*** Opening of Supplied entries ***

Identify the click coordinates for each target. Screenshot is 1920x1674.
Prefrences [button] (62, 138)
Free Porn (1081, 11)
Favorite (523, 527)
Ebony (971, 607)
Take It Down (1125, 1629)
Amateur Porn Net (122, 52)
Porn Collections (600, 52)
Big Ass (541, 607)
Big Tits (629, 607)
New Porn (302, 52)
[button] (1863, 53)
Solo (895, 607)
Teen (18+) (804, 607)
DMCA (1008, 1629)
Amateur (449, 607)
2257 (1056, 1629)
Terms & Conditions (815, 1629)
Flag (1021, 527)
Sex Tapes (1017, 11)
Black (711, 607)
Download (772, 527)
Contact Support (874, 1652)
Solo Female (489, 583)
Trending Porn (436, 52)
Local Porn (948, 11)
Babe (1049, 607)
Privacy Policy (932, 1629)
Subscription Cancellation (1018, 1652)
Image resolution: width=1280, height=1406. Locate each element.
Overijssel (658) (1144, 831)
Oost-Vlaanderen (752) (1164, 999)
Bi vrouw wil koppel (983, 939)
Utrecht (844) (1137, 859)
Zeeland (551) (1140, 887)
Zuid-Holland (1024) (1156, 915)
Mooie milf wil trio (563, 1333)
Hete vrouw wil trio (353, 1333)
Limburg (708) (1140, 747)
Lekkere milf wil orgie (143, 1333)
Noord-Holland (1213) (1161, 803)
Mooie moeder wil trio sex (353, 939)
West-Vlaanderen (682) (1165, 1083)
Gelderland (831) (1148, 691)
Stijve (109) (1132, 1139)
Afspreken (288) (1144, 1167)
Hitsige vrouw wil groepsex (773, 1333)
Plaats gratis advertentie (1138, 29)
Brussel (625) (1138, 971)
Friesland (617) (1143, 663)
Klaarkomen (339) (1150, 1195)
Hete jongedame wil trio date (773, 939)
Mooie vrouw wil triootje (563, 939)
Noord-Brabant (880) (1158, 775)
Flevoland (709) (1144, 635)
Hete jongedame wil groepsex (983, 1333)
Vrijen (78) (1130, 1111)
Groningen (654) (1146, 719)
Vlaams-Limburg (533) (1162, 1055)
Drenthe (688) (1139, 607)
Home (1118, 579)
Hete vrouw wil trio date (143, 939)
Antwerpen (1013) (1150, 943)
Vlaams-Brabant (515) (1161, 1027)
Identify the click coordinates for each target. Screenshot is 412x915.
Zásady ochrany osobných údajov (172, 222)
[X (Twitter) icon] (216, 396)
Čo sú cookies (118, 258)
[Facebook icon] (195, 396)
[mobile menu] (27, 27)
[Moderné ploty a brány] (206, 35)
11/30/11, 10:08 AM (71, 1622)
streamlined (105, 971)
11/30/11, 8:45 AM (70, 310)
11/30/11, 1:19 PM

*** Close of Supplied entries ***

What the task asks → Beginning with the line that holds "Subscription Cancellation (1018, 1652)", restate word for word every line down to the end of the data, and only those lines.

Task answer →
Subscription Cancellation (1018, 1652)
Image resolution: width=1280, height=1406. Locate each element.
Overijssel (658) (1144, 831)
Oost-Vlaanderen (752) (1164, 999)
Bi vrouw wil koppel (983, 939)
Utrecht (844) (1137, 859)
Zeeland (551) (1140, 887)
Zuid-Holland (1024) (1156, 915)
Mooie milf wil trio (563, 1333)
Hete vrouw wil trio (353, 1333)
Limburg (708) (1140, 747)
Lekkere milf wil orgie (143, 1333)
Noord-Holland (1213) (1161, 803)
Mooie moeder wil trio sex (353, 939)
West-Vlaanderen (682) (1165, 1083)
Gelderland (831) (1148, 691)
Stijve (109) (1132, 1139)
Afspreken (288) (1144, 1167)
Hitsige vrouw wil groepsex (773, 1333)
Plaats gratis advertentie (1138, 29)
Brussel (625) (1138, 971)
Friesland (617) (1143, 663)
Klaarkomen (339) (1150, 1195)
Hete jongedame wil trio date (773, 939)
Mooie vrouw wil triootje (563, 939)
Noord-Brabant (880) (1158, 775)
Flevoland (709) (1144, 635)
Hete jongedame wil groepsex (983, 1333)
Vrijen (78) (1130, 1111)
Groningen (654) (1146, 719)
Vlaams-Limburg (533) (1162, 1055)
Drenthe (688) (1139, 607)
Home (1118, 579)
Hete vrouw wil trio date (143, 939)
Antwerpen (1013) (1150, 943)
Vlaams-Brabant (515) (1161, 1027)
Identify the click coordinates for each target. Screenshot is 412x915.
Zásady ochrany osobných údajov (172, 222)
[X (Twitter) icon] (216, 396)
Čo sú cookies (118, 258)
[Facebook icon] (195, 396)
[mobile menu] (27, 27)
[Moderné ploty a brány] (206, 35)
11/30/11, 10:08 AM (71, 1622)
streamlined (105, 971)
11/30/11, 8:45 AM (70, 310)
11/30/11, 1:19 PM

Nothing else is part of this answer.